Another New Jersey charter school caught a reporter's attention after the school dismissed sexual harassment claims against an administrator but then paid a $90,000 settlement to the accuser. Another New Jersey charter school has become the subject of a lawsuit for its excessive discipline of students with disabilities.
And yet another New Jersey charter school operation that suddenly closed was found to have stuck the state with a $10 million loan the state is unable to collect because the development company associated with the school figured out a way to be legally free of any assets the state could collect on.
In Michigan an online charter has become a subject of scrutiny for faking its enrollment, and another charter is being questioned for why it allowed the school leader to splurge on $25,000 in gift cards for an "employee retention program" despite the school running up a $954,399 deficit last year and carrying a current fund balance under legal requirements.
In California, local officials question why a couple operating a charter school continues to draw salary for a year after they left the job and used the building for a political campaign. A reporter notes, "The school has already undergone a yearlong investigation in 2015 prompted by hundreds of complaints involving governance and transparency."
Also in California, a news outlet reports a charter school that got over $30 million in tax-free bonds from the state to build new campus was suddenly closed by its district authorizer for lagging academics, a 23 percent dropout rate, and questionable financials. The school is connected to a mosque whose leader founded the charter and works for the school.
Further north, in Oakland, a former principal of a charter school admitted the school where he worked is connected to the Gulen religious movement from Turkey, led by an exiled recluse cleric living in Pennsylvania. Charter schools connected to the Gulen movement have been frequently accused of contracting with Gulen-associated companies and staffing schools with Turkish workers who kick back part of their paychecks to the movement.
In Ohio, a charter school operator is being investigated for setting up over 150 shell companies and fake bank accounts to over-charge taxpayers in both Ohio and Florida millions for school equipment and then laundering the profits by calling them as "rebates" and "kickbacks" to the owner.

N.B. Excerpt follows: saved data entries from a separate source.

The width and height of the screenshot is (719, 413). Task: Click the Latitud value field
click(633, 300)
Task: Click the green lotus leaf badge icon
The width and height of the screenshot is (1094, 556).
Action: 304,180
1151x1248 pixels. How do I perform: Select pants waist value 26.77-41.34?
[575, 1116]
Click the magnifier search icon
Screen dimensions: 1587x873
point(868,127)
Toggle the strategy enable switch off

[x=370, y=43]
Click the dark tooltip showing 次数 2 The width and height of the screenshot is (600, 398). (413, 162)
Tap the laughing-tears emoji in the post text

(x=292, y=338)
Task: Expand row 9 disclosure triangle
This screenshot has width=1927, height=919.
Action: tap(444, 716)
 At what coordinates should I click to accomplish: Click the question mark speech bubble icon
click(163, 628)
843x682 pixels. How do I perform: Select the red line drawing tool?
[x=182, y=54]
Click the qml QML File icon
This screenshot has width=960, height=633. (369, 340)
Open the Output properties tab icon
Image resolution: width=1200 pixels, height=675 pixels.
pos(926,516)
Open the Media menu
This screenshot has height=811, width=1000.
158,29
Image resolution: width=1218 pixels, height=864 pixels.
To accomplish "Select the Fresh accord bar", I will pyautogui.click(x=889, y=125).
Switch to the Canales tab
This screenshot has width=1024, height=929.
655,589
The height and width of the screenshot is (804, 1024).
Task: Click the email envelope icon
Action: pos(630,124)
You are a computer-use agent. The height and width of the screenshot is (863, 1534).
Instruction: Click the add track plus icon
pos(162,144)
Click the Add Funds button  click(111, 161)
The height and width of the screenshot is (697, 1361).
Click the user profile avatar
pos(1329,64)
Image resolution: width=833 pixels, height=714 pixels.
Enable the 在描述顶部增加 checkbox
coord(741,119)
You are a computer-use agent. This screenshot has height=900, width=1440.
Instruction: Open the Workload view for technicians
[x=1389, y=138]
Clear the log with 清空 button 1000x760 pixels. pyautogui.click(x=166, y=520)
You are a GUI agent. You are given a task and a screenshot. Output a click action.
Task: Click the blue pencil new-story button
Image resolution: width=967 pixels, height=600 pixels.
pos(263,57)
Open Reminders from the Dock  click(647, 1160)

The Buckeye state is still reeling from the closing of the state's largest online charter that sent over 12,000 students and their families in search of other schools in the middle of last year. The school owed the state over $80 million for faking its enrollments.
In a Pennsylvania school district, local officials decided to close a charter school just before the doors were to reopen for the new school year. The school ranked the lowest in academics in the district, failed to comply with state law for safety and staffing, and likely overcharged the district.
A Vicious Bind
There's a tendency to dismiss these stories as mere anecdotes and not truly revealing of general conditions of charter schools. But the above examples of charter school scandals are occurred within the past three weeks.
Indeed, the ever-expanding accumulation of news reports and citizen testimony from communities across the nation point to a chronic problem of corruption and education malfeasance in the charter industry that politicians and industry representatives seem little interested in acknowledging, much less addressing.
In the meantime, charter schools use deteriorating conditions in public schools as fodder for their marketing campaigns - for instance, in Detroit, a local charter used the city's decision to cut off water in city schools as a marketing pitch for parents to go charter instead.
It's a vicious bind too many families face.